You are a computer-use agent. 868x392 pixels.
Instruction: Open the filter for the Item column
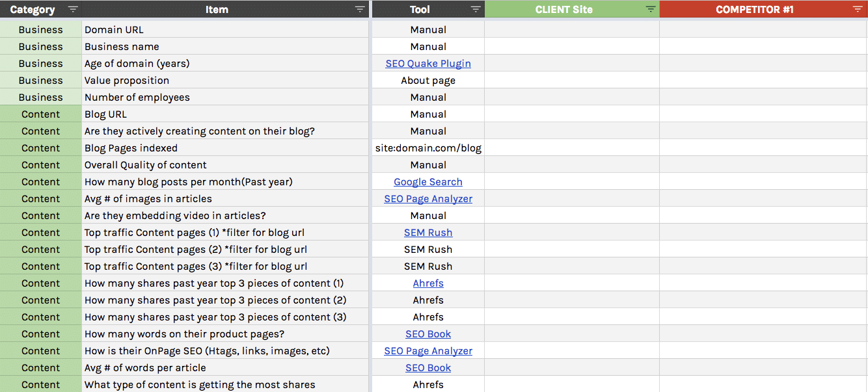(x=359, y=9)
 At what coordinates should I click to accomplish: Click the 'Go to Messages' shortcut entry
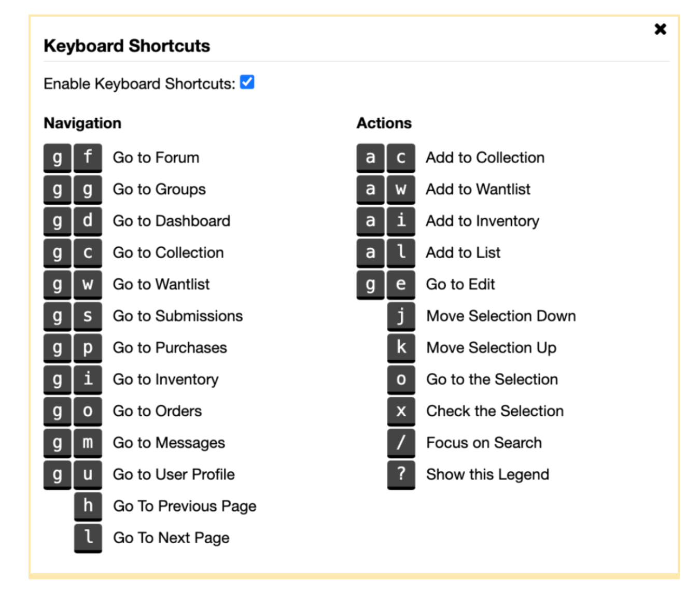pyautogui.click(x=169, y=443)
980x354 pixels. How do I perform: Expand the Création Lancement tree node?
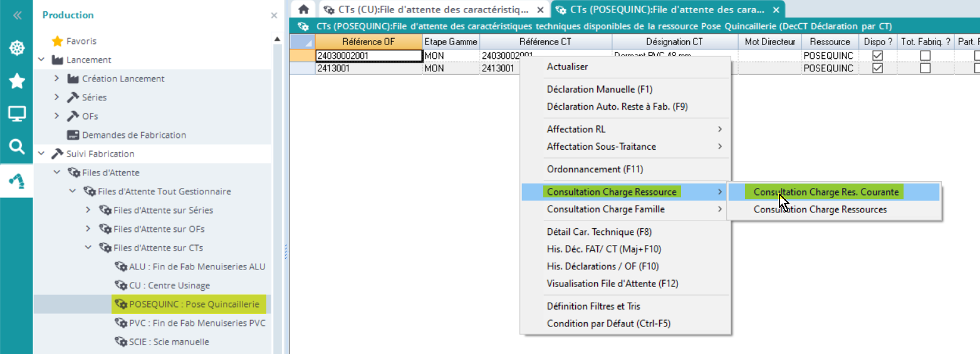tap(56, 78)
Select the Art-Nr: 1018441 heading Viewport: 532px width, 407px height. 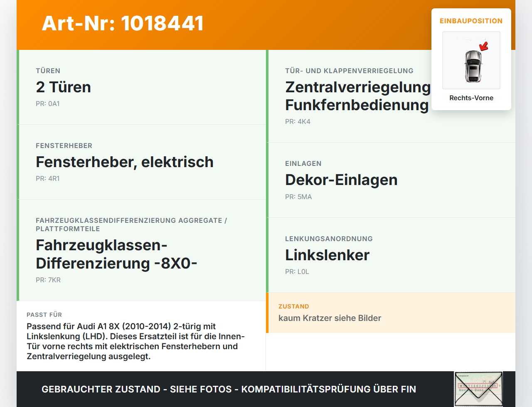(x=123, y=23)
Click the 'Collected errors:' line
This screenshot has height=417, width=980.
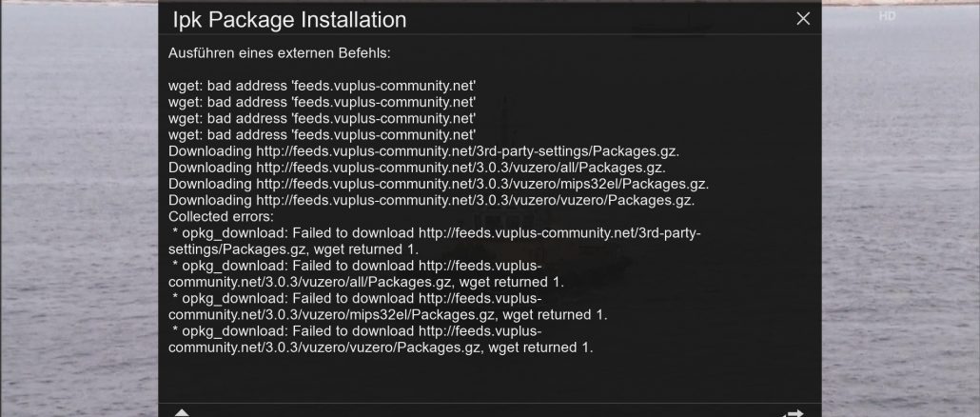[221, 216]
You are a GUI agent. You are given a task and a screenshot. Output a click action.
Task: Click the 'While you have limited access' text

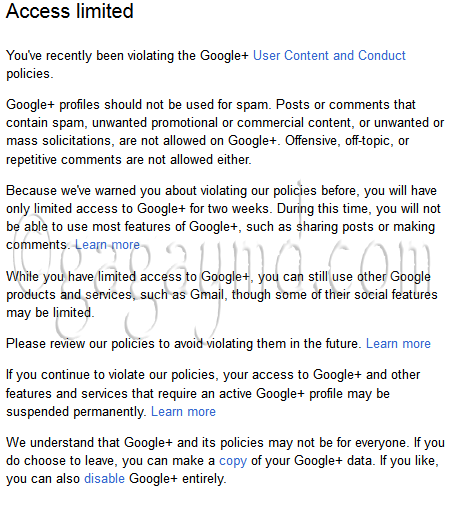coord(94,277)
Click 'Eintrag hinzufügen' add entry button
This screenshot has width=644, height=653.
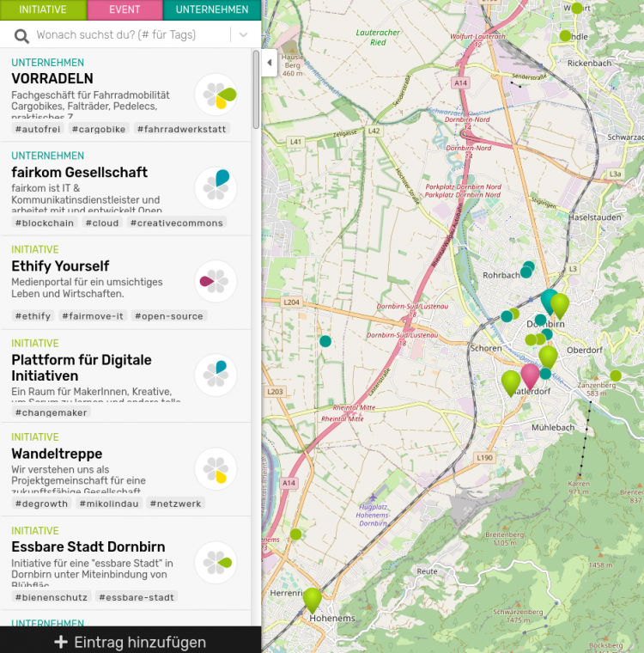click(x=131, y=641)
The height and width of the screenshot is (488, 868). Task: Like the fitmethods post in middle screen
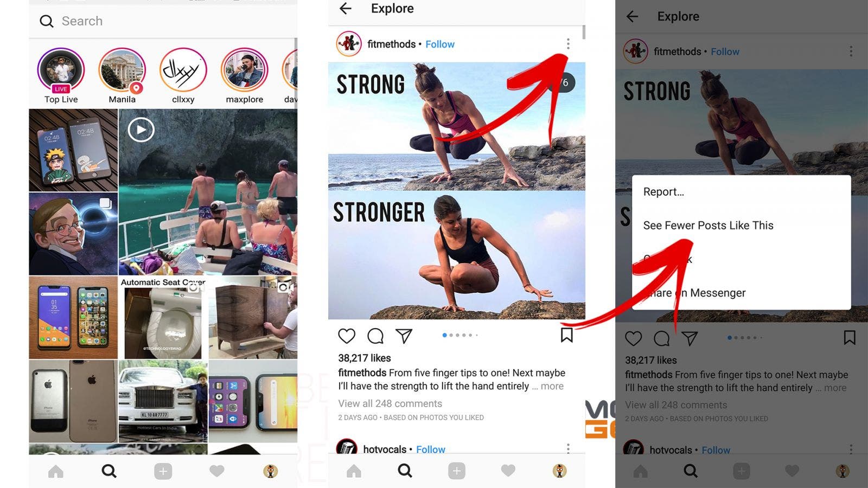tap(347, 336)
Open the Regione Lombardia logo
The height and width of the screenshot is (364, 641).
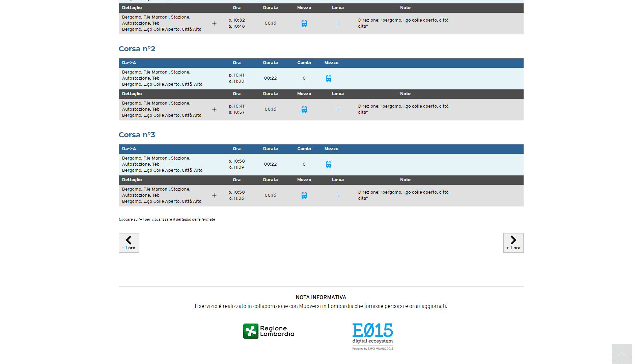click(269, 331)
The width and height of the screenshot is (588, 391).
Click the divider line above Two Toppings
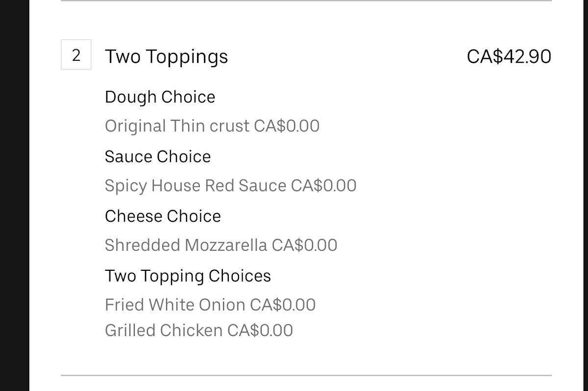point(306,1)
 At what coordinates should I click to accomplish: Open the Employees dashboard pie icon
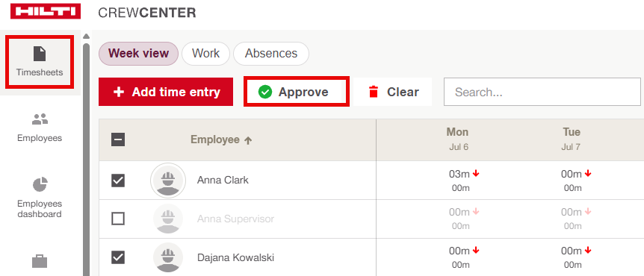(40, 184)
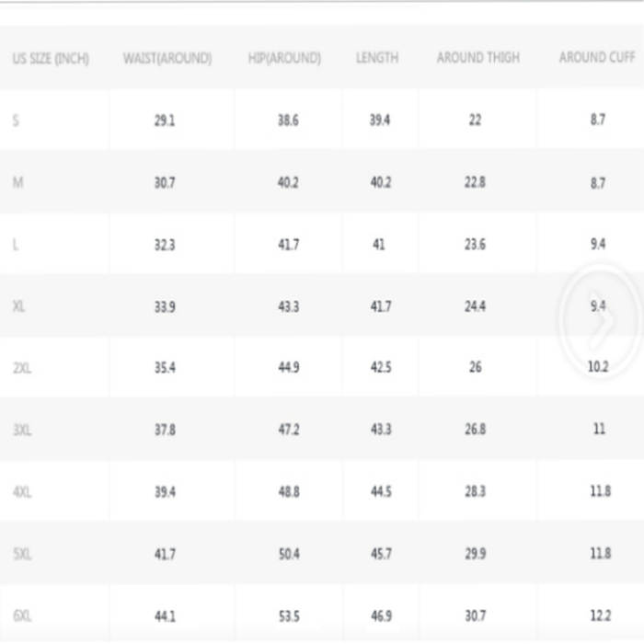Click the US SIZE (INCH) column header
The width and height of the screenshot is (644, 644).
51,59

▸ YOUR GOAL: Each line above that includes "agent" should be shown.

▸ ANSWER TO THIS EXERCISE:
You are a computer-use agent. 868x392 pixels.
You are a GUI agent. You are given a task and a screenshot. Output a click action.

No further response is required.